A new study by researchers at the Urban Institute finds new evidence that upzoning produces housing supply and reduces costs, while downzoning does the opposite.

A study published recently in the journal Urban Studies has produced “the first cross-city panel dataset of land-use reforms” to quantify the impact on housing supply and rents.
The study is behind a paywall at the journal, but from the study’s abstract, we can see that the study used machine-learning algorithms to search U.S. newspaper articles between 2000 and 2019, merging the data with U.S. Postal Service and Census data.
“We find that reforms that loosen restrictions are associated with a statistically significant 0.8% increase in housing supply within three to nine years of reform passage, accounting for new and existing stock,” according to the abstract.
The Urban Institute also wrote up the study for an article on their own website, providing further insight into the study’s methodology and findings.
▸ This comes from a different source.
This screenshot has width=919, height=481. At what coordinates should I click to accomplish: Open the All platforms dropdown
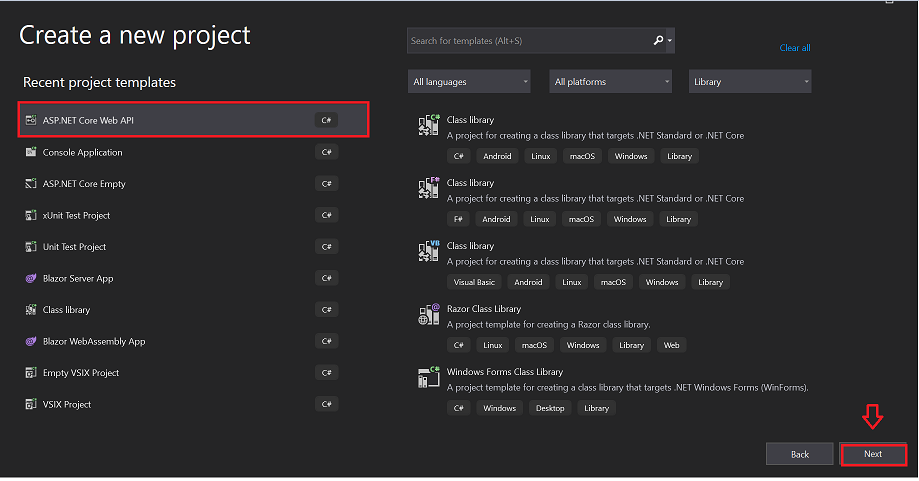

For example, the resulting increase in housing supply is greater at the higher end of the market, and the research finds “no statistically significant evidence that additional lower-cost units became available or became less expensive in the years following reforms.”
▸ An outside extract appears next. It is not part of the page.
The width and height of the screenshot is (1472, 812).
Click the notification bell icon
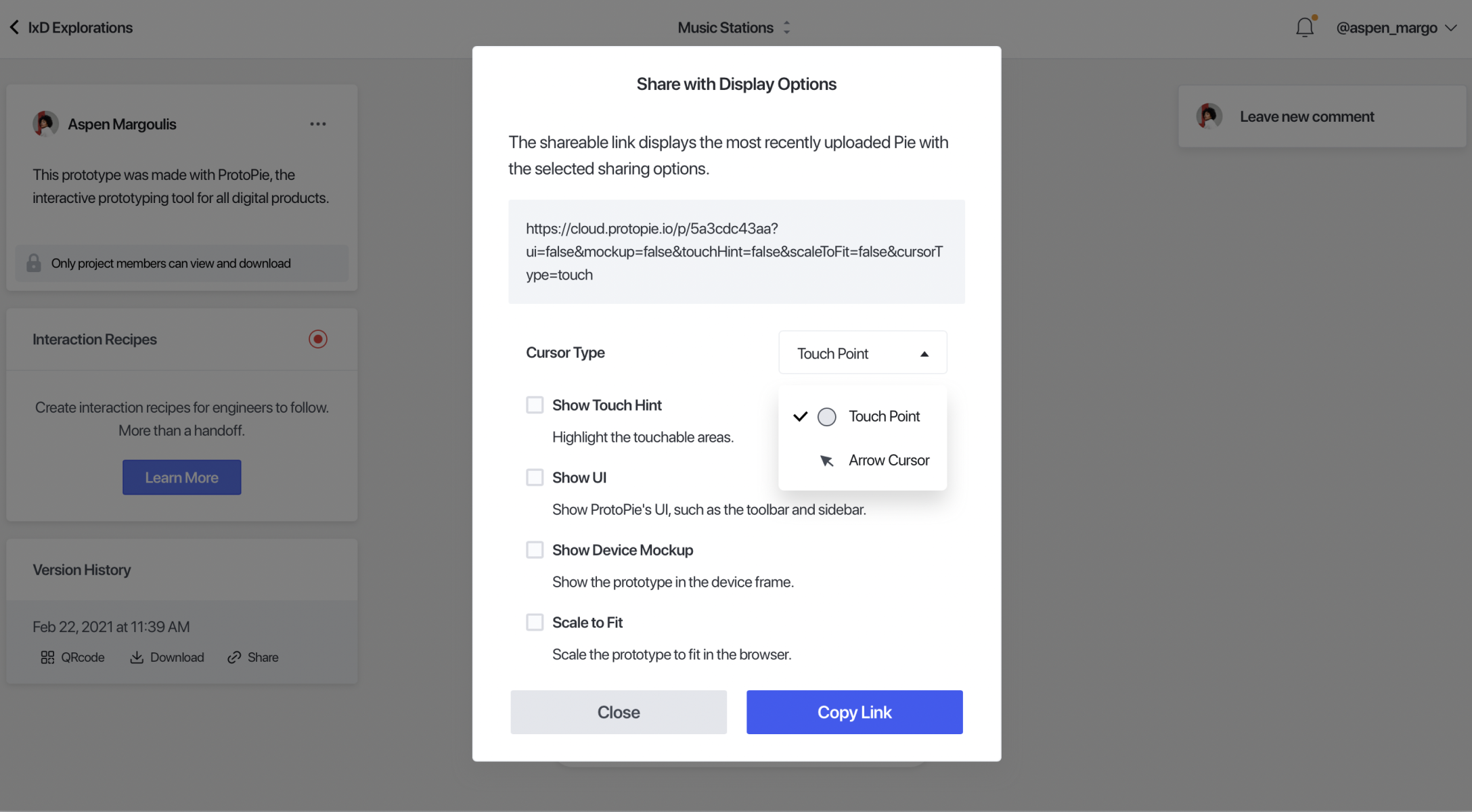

Still, the benefits still manage to spread to other parts of the market, according to the study: “impacts are positive across the affordability spectrum and we cannot rule out that impacts are equivalent across different income segments.”
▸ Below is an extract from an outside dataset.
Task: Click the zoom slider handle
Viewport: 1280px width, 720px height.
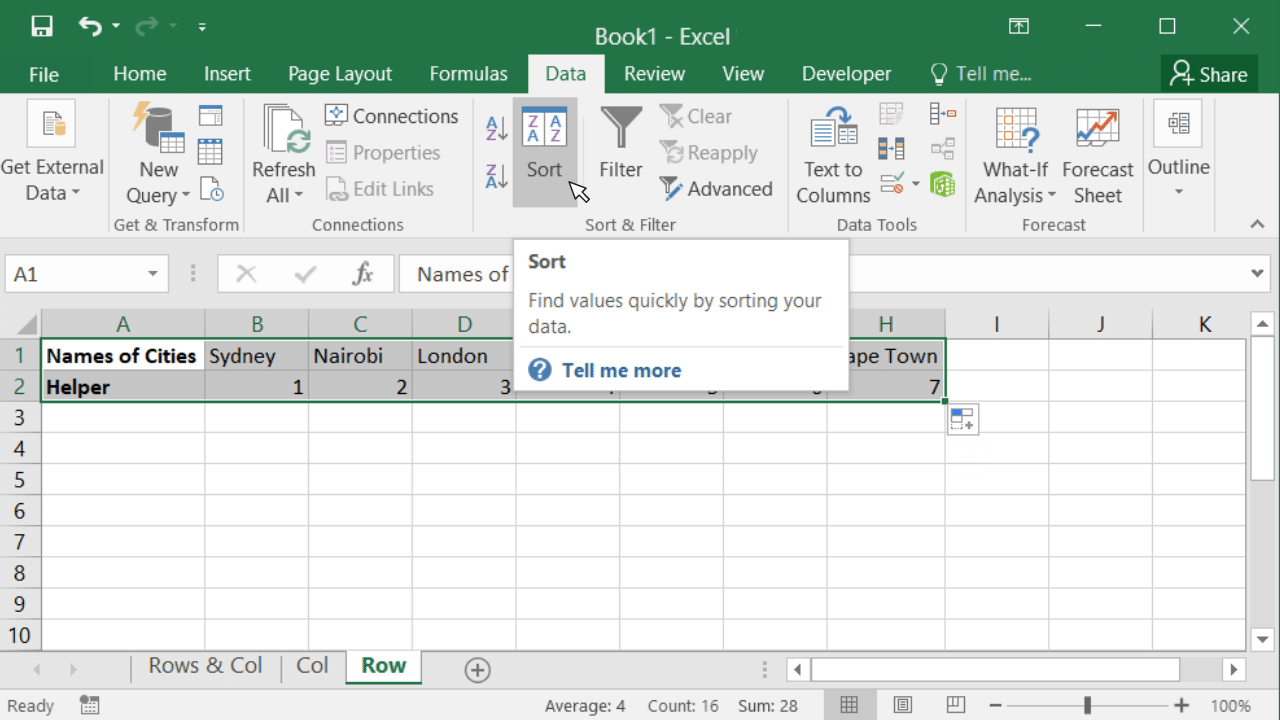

The study also found the converse to be true: “reforms that increase land-use restrictions and lower allowed densities are associated with increased median rents and a reduction in units affordable to middle-income renters.”
The new research is the latest in an ongoing debate, central to the political debate happening between pro-development political forces (i.e., YIMBYs) and those opposing developments, including both anti-displacement and neighborhood character protection groups.